There’s always a pile of books on the table next to my bed, waiting to be consumed. Books that I’d like to finish at a quick clip, the way our boys devour fantasies and tales of dragons and wizardry. Lately I’ve not been very successful. A few of the tomes collected there I’ve read thoroughly. Cover to cover. Usually in a couple of days. Others I’ve tunneled into a few times, satisfied after consuming a bit of their soft, chewy nougat centers, but unable or indifferent about spending too much time with them. Most, I return to the library…dusty and untouched.
I’m not sure if my lack of follow through with books comes from disinterest or mistaken selection or just plain laziness on my part, but it bums me out. I used to be a voracious reader. Used to be. Before so many words were available on my computer and on my phone. It is so much easier to read little snippets of ideas and stories online. Tweets. Statuses on Facebook. The comment section at Jezebel. Beginnings and middles and ends are tied up there in a paragraph or two, or in one sentence or a dozen craftily placed characters.
Lately my reading habits and hopes could be likened to a wish for the power of osmosis; a hope that if I just place the book next to my head, its contents and wisdom will automatically be transferred to my brain. Want the wisdom of an 800 page book about peri-menapause? No problem. Just check the book out from the library and sleep next to it for a few nights. Hoping to understand the nuances of the latest short fiction prize winner out of Iowa? No problem! Just download a (discounted) copy to iBooks and open the app. Of course reality doesn’t work that way and all I really have to show for my lazy ways is an impressive collection of eBooks and a hefty library fine.
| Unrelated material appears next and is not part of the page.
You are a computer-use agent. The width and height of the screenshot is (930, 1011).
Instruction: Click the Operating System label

I think that the commitment to and practice of reading that these two middles school boys of ours seem to possess points to some things that I’ve somehow lost: a willingness to allow a story to take me out of my present state of mind, to enjoy it (or even to not-enjoy it), to learn, to see beyond myself and to stick with it. Somewhere along the road of trying to become a writer myself, I stopped letting other people’s stories matter. I started to focus too much on technique and on the craft; on trying to glean the secret to literary success by imagining a code, an invented formula for arranging words on a page that some people are privy to; a system that leads to their stories being bound and printed and shared. I was finding myself not so much interested in the authors’ stories, than in how they got it published in the first place.
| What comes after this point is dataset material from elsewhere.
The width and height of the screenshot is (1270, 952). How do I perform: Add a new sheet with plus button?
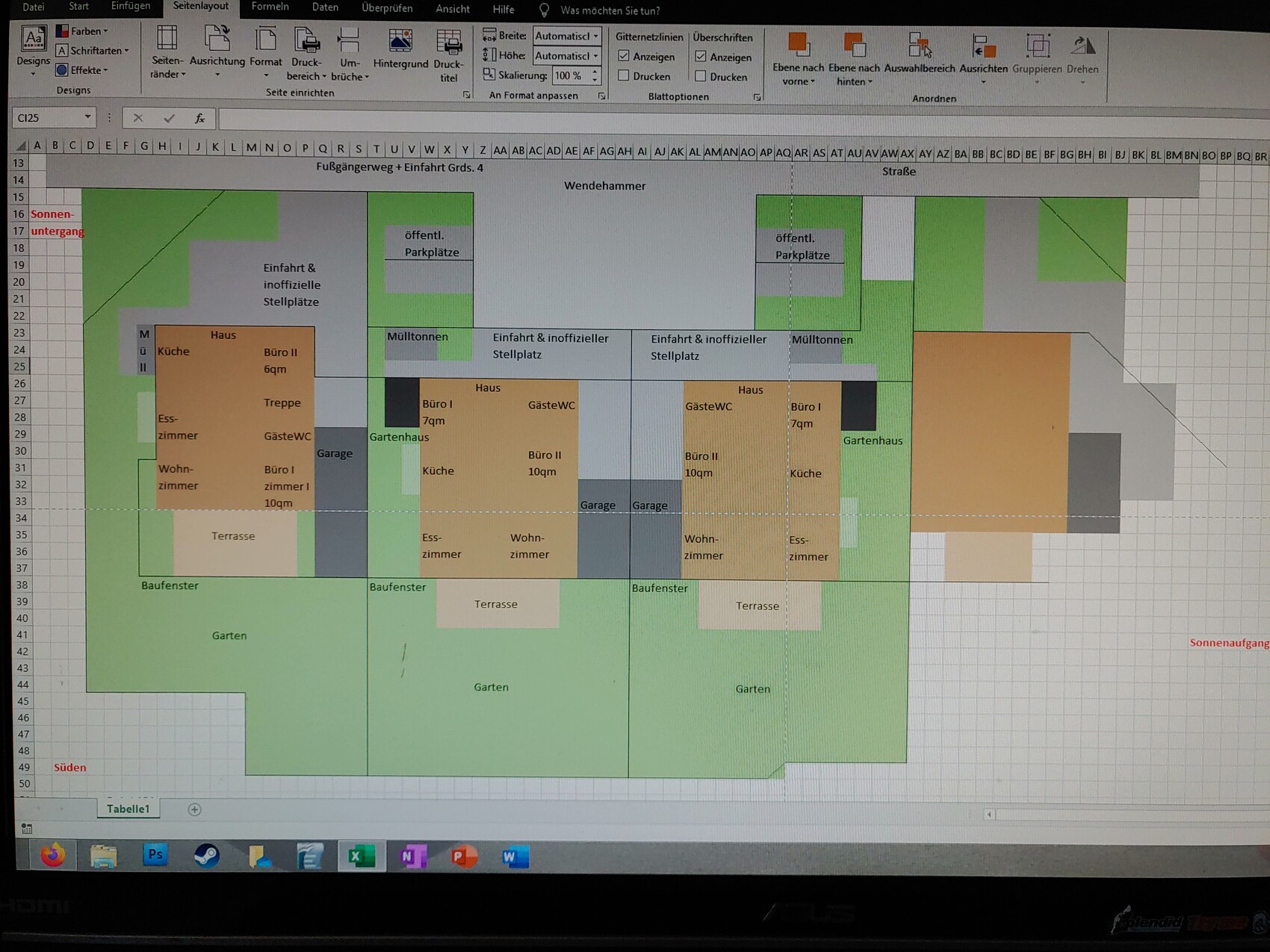(194, 809)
A few posts ago I wrote about my hope to read more (and internet-surf less )and I’m happy to say that I’ve been somewhat successful at the challenge. I’ve started to make my way through our three month stack of New Yorkers in the living room. I’ve also become more finicky about the books I put by my bed. Here are some notes on my current reads:
- The Great Work of Your Life is the tamest in the collection of titles I have lined up on the floor next to my bed that have to do with spirituality, souls, self-improvement, self-help and god. I’m about 3/4 of the way through. (Expect to finished by spring.)
- The Gift is an extraordinary book that has to do with creativity and writing and making a life, but it’s a high-calorie snack that I only imbibe in once in awhile. When I do, however, I consistently come away with a nugget of something wise and true. (Expect to be finished by the end of the year.)
- Donna Tartt’s first book called The Secret History is extraordinary and fun. I’m hoping her latest, The Goldfinch, lives up the the reviews I’ve heard about it.
- Ray and I watched Capote not too long ago–wishing to bask in Philip Seymour Hoffman’s shadow for a bit. The movie was pretty great. And reminded me that I have always wanted to read In Cold Blood--the book upon which the movie was based. Also a book that I’ve had on my shelf for years. I started it but then put it down. We’ll see…
- And poetry. (This week its Bukowski and the translation of a Tuscan poet.) These are the books have no problem devouring, no matter the fat content.